The men nodded. They were many of them hard hit, but they had lived too long in the West not to recognize the justice of the driver’s implied contention that he had done his best.
“He told me to throw out them sacks, and to be damn quick about it,” went on the driver. “Then I drove home.”
“What sort of a lookin’ fellow was he?” asked someone. “Same one as last year?”
“I never seen him,” said the driver. “He hung behind his rock. He was organized for shoot, and if the messengers hadn’t happened to’ a’ been out of it, I believe he could have killed us all.”
“What did his hoss look like?” inquired California John.
“He didn’t have no horse,” stated the driver. “Leastways, not near him. There was no cover. He might have been around a p’int. And I can sw’ar to this: there weren’t no tracks of no kind from there to camp.”
They caught up horses and started out. When they came to the Lost Dog, they stopped and looked at each other.
“Poor old Babes,” said Simmins. “Biggest clean-up yet; and first time one of ’em didn’t go ‘long.”
“I’m glad they didn’t,” said Tibbetts. “That agent would have killed ’em shore!”
They called out the Gaynes brothers and broke the news. For once the jovial youngsters had no joke to make.
“This is getting serious,” said Jimmy, seriously. “We can’t afford to lose that much.”
George whistled dolefully, and went into the corral for the mules.
The party toiled up the mountain. Plainly in the dust could be made out the trail of the express ascending and descending. Plain also were the signs where the driver had dumped out the gold bags and turned around. From that point the tracks of a man and a horse led to the sheet of rock. Beyond that, nothing.
The men stared at each other a little frightened. Somebody swore softly.
“Boys,” said Bright in a strained voice, “do you know how much was in that express? A half million! There’s nary earthly hoss can carry over half a ton! And this one treads as light as a saddler.”

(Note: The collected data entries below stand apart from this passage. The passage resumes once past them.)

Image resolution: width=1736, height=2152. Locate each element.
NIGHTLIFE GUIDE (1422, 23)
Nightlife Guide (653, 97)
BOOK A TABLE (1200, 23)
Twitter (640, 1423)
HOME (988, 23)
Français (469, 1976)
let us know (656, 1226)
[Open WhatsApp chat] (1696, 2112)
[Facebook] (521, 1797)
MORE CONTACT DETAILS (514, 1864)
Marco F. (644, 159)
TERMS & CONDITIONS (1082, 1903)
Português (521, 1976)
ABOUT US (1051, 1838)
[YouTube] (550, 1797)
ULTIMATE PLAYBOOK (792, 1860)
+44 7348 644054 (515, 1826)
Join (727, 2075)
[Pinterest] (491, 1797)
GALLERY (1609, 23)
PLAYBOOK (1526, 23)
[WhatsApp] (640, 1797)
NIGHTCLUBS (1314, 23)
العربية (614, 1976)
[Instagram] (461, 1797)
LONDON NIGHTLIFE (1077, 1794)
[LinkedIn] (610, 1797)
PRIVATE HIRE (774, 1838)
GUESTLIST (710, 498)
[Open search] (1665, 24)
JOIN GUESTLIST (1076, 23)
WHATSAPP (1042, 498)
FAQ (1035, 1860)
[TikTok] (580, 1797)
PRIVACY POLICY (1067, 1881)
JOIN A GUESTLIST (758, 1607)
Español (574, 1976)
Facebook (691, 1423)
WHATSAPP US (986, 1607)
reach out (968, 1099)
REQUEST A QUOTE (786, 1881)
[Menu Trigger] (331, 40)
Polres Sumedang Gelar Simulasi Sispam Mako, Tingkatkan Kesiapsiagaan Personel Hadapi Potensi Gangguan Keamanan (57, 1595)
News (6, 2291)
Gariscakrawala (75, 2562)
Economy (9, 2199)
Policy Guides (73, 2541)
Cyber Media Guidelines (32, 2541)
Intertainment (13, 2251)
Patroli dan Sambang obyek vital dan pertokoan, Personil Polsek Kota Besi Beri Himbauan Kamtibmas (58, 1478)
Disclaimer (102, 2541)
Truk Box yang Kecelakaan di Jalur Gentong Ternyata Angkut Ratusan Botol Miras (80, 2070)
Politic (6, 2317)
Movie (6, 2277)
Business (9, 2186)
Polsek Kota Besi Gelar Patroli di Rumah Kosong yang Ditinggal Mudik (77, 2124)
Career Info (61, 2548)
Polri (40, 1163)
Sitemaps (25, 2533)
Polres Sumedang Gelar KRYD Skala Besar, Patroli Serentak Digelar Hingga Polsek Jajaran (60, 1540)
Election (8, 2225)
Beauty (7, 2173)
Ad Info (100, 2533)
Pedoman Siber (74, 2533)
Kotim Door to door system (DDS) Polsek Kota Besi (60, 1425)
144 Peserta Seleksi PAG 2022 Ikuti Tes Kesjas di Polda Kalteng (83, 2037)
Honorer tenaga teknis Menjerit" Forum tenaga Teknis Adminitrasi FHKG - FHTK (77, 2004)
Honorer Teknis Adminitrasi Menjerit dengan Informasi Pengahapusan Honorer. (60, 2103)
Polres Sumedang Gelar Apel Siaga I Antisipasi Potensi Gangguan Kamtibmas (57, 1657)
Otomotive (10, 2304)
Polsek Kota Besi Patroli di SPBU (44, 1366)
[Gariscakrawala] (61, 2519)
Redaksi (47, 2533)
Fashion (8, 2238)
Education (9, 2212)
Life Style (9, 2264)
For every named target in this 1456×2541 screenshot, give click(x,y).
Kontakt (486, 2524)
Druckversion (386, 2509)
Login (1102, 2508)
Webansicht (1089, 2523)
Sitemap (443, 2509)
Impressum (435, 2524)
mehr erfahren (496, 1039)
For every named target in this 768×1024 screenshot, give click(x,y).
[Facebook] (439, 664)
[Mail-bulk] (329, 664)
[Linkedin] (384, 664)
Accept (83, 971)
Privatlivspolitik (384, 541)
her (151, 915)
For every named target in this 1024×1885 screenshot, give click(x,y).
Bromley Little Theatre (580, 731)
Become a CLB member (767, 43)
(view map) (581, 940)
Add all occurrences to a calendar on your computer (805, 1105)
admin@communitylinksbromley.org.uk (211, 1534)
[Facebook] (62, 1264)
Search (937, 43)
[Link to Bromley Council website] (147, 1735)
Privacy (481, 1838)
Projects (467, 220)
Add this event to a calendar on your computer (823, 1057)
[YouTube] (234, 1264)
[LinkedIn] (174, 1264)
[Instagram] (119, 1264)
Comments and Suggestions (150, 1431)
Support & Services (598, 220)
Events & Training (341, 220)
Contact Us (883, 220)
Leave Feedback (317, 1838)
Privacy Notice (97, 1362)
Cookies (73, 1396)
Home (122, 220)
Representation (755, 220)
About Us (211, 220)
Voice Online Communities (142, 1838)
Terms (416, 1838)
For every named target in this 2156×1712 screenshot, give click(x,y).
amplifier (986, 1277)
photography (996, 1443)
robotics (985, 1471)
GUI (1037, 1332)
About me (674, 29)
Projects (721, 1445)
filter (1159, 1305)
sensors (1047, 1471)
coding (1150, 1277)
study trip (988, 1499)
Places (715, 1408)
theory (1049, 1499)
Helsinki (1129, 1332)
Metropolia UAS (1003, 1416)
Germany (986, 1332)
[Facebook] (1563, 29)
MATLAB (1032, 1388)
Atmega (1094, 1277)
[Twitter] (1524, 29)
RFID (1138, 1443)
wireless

They looked at each other blankly. Several even glanced in apprehension at the sky.
In a perfunctory manner, for the sake of doing something, those skilled in trail-reading went back over the ground. Nothing was added to the first experience. At the point of robbery magically had appeared a man and–if the stage driver’s solemn assertion that at the time of the hold-up no animal was in sight could be believed–subsequently, when needed, a large horse. Whence had they come? Not along the road in either direction: the unbroken, deep dust assured that. Not down the mountain from above, for the cliff rose sheer for at least three hundred feet. Jimmy Gaynes, following unconsciously the general train of conjecture, craned his neck over the edge of the road. The broken jagged rock and shale dropped off an hundred feet to a tangle of manzanita and snowbrush.